O que essa ameaça do Trump evidencia é que a manutenção do dólar como moeda de reserva mundial é uma das prioridades do governo Trump a partir de agora, e isso pode ser visto através de seus pronunciamentos, declarações e entrevistas ao Scott Besant, que é o seu secretário de tesouro - ele também defende até mesmo o uso das tarifas alfandegárias como big stick, de modo que os Estados consigam proteger os seus interesses.
Ele não defende o uso da imposição da tarifas como um grande porrete, defende que as negociações feitas sob a mira de uma pistola - e o não cumprimento desse acordo já seria o gatilho necessário para a aplicação das sanções econômicas - e uma delas são as tarifas, o big stick moderno, tal como dito numa entrevista que foi dada ao Wall Street Journal. Estas medidas devem ser usadas como mecanismos de legítima defesa, pois estamos num novo tempo de Guerra Fria.

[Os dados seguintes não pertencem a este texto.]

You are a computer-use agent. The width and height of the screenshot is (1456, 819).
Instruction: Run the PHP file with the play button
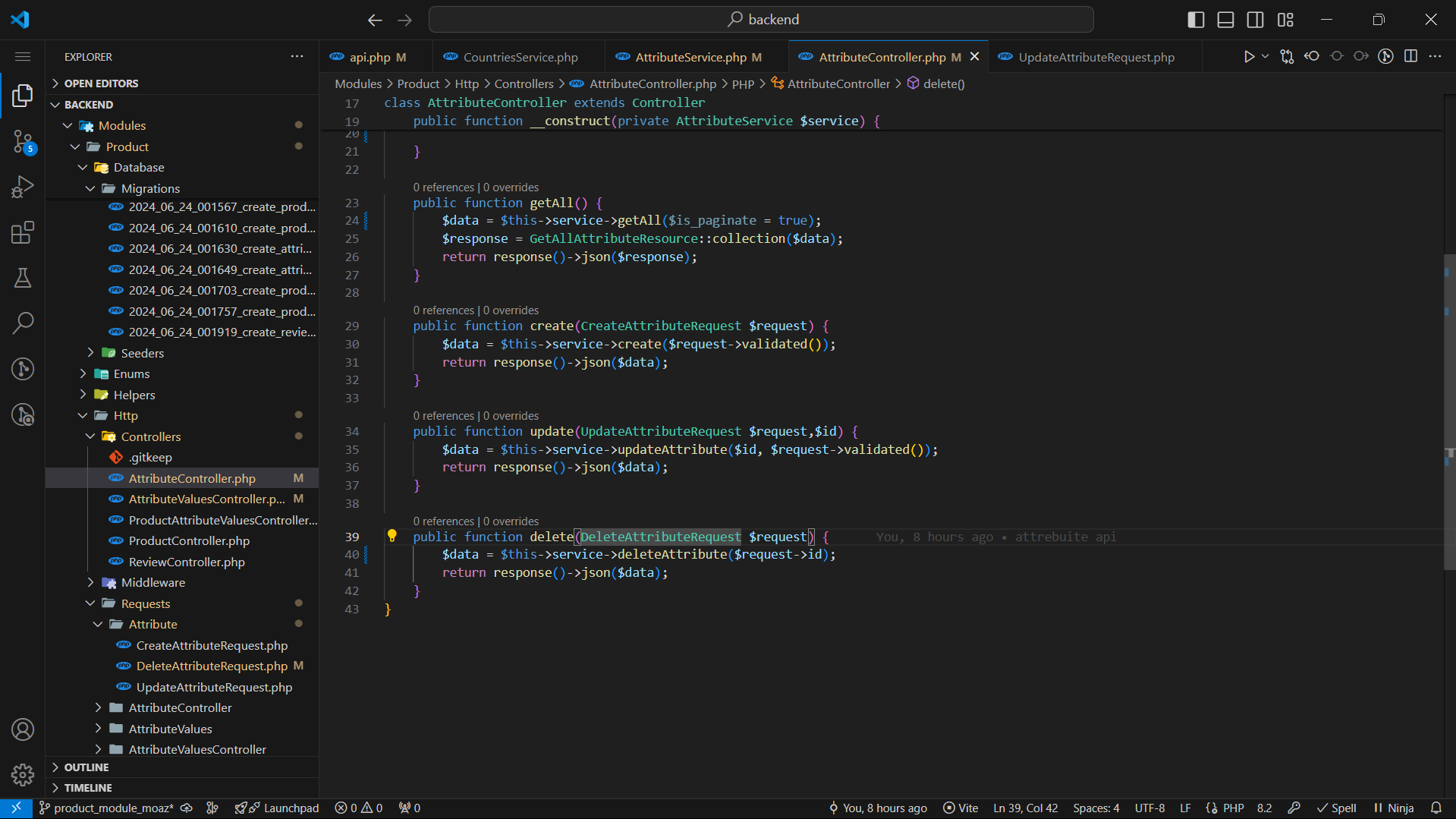pyautogui.click(x=1249, y=57)
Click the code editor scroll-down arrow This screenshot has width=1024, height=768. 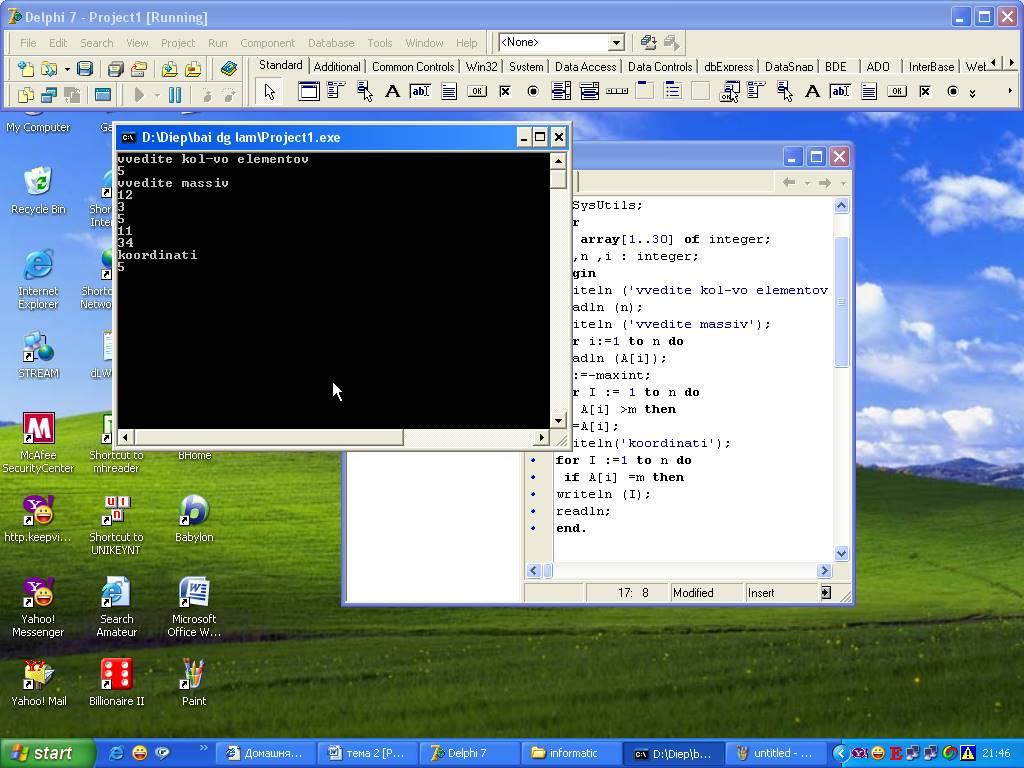click(841, 553)
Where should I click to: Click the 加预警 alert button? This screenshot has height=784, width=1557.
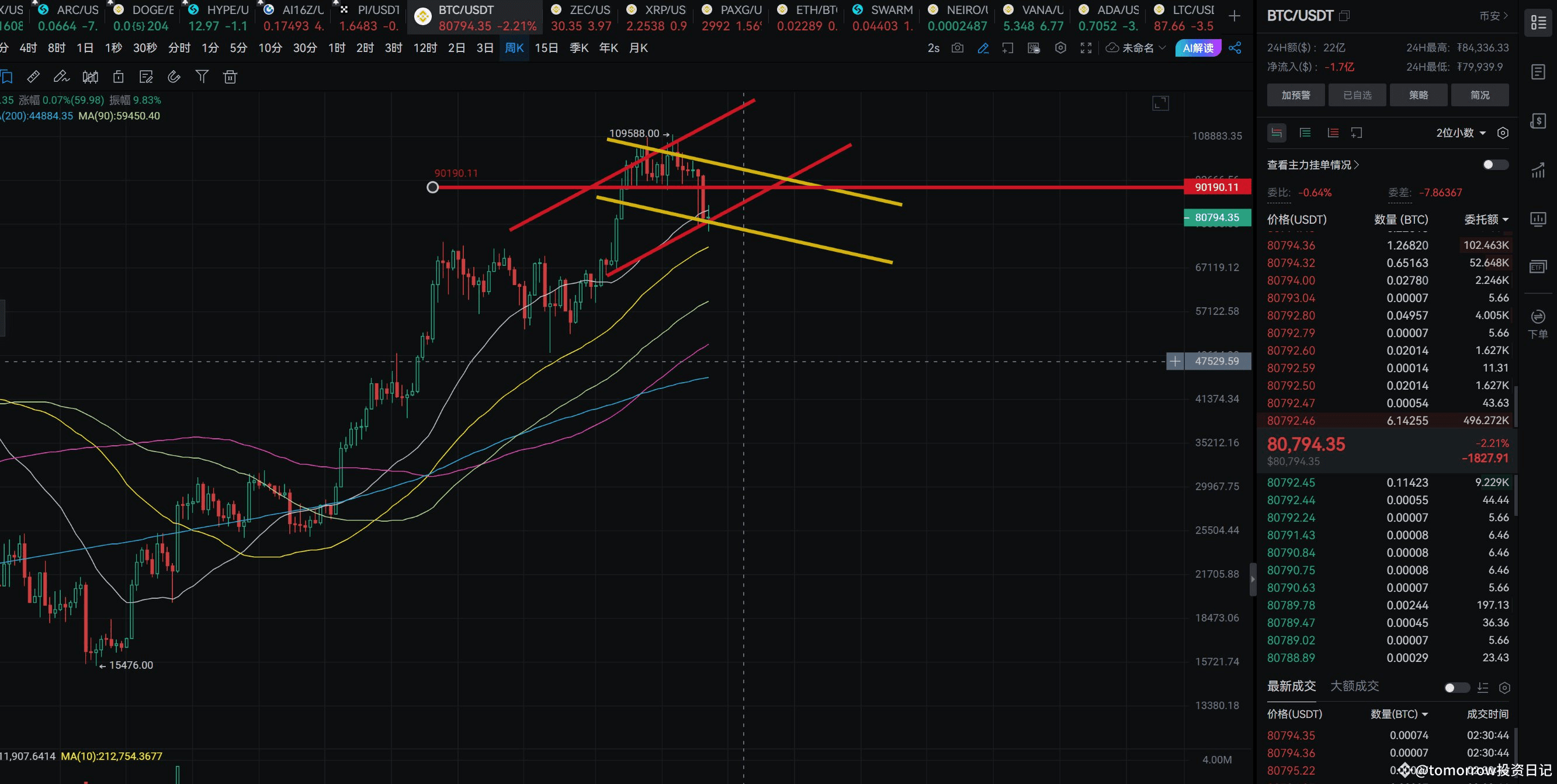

Como vimos, o próprio Brasil foi posto no rol dos países ameaçados por guerras tarifárias. Agora temos a China, temos a União Europeia, temos o Canadá, temos o México, os países do BRICS, o Brasil - todos eles ameaçados de tarifas pelo governo Trump - o que diz muito sobre a nossa ordem monetária, porque Trump e seus principais aliados querem preservar o padrão dólar, porque sabem muito bem do grande privilégio e as vantagens que isso traz para os Estados Unidos.
O problema é que, no curto prazo, essas ameaças, essas políticas, até podem dissuadir alguns países de tentar usar outras moedas e substituir o dólar, mas a mais longo prazo é inevitável que os países busquem diversificar suas reservas e busquem formas alternativas. É claro que o grande gatilho para essa nova busca por proteção além do dólar foi o início da guerra na Ucrânia, depois das sanções financeiras, especialmente depois do congelamento de reservas.
Só que essas ameaças do Trump não devem mudar esse estado de coisas no longo prazo. Por isso que, no fim das contas, esse tipo de política e ameaça do Trump é sim um tiro no pé nos Estados Unidos e na ideia do padrão internacional de valor lastreado no dólar americano. E o secretário do Tesouro indicado pelo Trump compartilha dessas mesmas preocupações, tanto é que ele deu no início de outubro falando sobre como fazer o sistema econômico internacional relevante novamente. E uma das prioridades do governo Trumpo é justamente a manutenção do dólar como uma moeda de reserva cambial.